Introduction: As an immunosuppressive cell, myeloid-derived suppressor cells (MDSC) has been reported to play a positive role in kidney transplantation. ATF/cyclic AMP-responsive element-binding (CREB), as a transcription factor, has been reported in macrophages with PGE2 addition. Hypermethylated MDSC induced by PGE2 are also myeloid-origin cells. There have been no reports on whether CREB also plays a regulatory role in this differentiation process.

Method: Bone marrow (BM) cells of C57BL/6 were used to induced MDSC with GM-CSF (20ng/mL) and PGE2(1μg/mL) or with GM-CSF (20ng/mL) and EP1/2/4 antagonists. The expression of CREB, DUSP2 and MYD88 were assessed. The methylation level of their promoter region was measured using BSPCR. CREB inhibitor was used to study its effects.
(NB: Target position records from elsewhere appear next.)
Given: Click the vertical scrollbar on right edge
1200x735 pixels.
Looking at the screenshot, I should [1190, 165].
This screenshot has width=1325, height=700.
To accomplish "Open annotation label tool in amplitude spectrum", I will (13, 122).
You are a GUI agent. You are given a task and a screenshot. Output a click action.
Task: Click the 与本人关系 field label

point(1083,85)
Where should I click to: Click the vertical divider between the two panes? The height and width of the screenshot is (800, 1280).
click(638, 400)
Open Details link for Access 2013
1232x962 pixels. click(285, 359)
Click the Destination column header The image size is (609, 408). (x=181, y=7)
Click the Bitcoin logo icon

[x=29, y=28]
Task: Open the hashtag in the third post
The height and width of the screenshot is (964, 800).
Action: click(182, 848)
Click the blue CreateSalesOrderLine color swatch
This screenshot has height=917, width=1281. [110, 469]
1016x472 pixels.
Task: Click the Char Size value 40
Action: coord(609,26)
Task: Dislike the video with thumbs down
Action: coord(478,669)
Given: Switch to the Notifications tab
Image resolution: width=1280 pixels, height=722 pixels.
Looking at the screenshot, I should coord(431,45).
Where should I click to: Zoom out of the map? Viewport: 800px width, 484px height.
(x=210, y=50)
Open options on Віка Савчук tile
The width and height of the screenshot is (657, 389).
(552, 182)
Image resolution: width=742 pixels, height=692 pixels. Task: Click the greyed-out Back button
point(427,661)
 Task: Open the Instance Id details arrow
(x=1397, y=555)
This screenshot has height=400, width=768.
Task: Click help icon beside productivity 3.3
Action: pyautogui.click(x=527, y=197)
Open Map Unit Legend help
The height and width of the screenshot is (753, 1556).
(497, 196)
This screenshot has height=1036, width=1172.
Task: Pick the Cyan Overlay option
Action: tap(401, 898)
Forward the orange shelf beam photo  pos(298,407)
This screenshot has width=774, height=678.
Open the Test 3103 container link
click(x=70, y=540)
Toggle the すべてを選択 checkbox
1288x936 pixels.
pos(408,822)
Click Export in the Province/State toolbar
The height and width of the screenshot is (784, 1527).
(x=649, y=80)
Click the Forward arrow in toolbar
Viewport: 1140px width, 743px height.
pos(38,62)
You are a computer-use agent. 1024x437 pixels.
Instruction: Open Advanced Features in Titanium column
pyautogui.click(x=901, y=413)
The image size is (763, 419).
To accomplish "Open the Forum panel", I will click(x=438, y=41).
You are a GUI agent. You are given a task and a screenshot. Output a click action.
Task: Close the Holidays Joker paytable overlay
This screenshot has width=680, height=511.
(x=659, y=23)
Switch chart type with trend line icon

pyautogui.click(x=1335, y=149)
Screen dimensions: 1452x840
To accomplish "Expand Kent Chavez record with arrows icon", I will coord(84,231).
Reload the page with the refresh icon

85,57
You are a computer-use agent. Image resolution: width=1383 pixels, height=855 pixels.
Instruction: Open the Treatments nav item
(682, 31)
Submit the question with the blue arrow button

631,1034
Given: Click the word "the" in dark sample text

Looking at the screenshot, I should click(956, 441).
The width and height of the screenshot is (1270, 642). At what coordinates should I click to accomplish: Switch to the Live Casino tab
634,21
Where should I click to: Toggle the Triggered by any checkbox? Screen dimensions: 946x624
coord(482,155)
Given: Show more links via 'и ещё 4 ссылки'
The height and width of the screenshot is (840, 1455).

Results: In hypermethylated MDSC induced by GM-CSF and PGE2 and bone marrow cells induced by GM-CSF and EP1/2/4 antagonists, CREB was found in both of them. Meanwhile, two other proteins, DUSP2 and MYD88, which had been reported to be elevated in LPS-stimulated macrophages and did not decrease after the addition of PGE2, were also increased in MDSC compared with cultured BM cells. After adding CREB inhibitor (KG-501) to the hypermethylated MDSC culture system, we tested the expression of these two proteins again. The expression levels of both proteins were reduced. The methylation level of the promoter region of the two was higher than that of the group without CREB inhibitor. The DNA methyltransferase 3 Alpha (Dnmt3a) was not found any difference with or without inhibitor.

Conclusion: In MDSC induced by GM-CSF and PGE2, CREB is involved in the regulation of DUSP2 and MYD88, possibly by competing with Dnmt3a on DNA binding in the regulation of promoter methylation. This is the first study focusing on the relation between CREB and DNA methylation by Dnmt3a.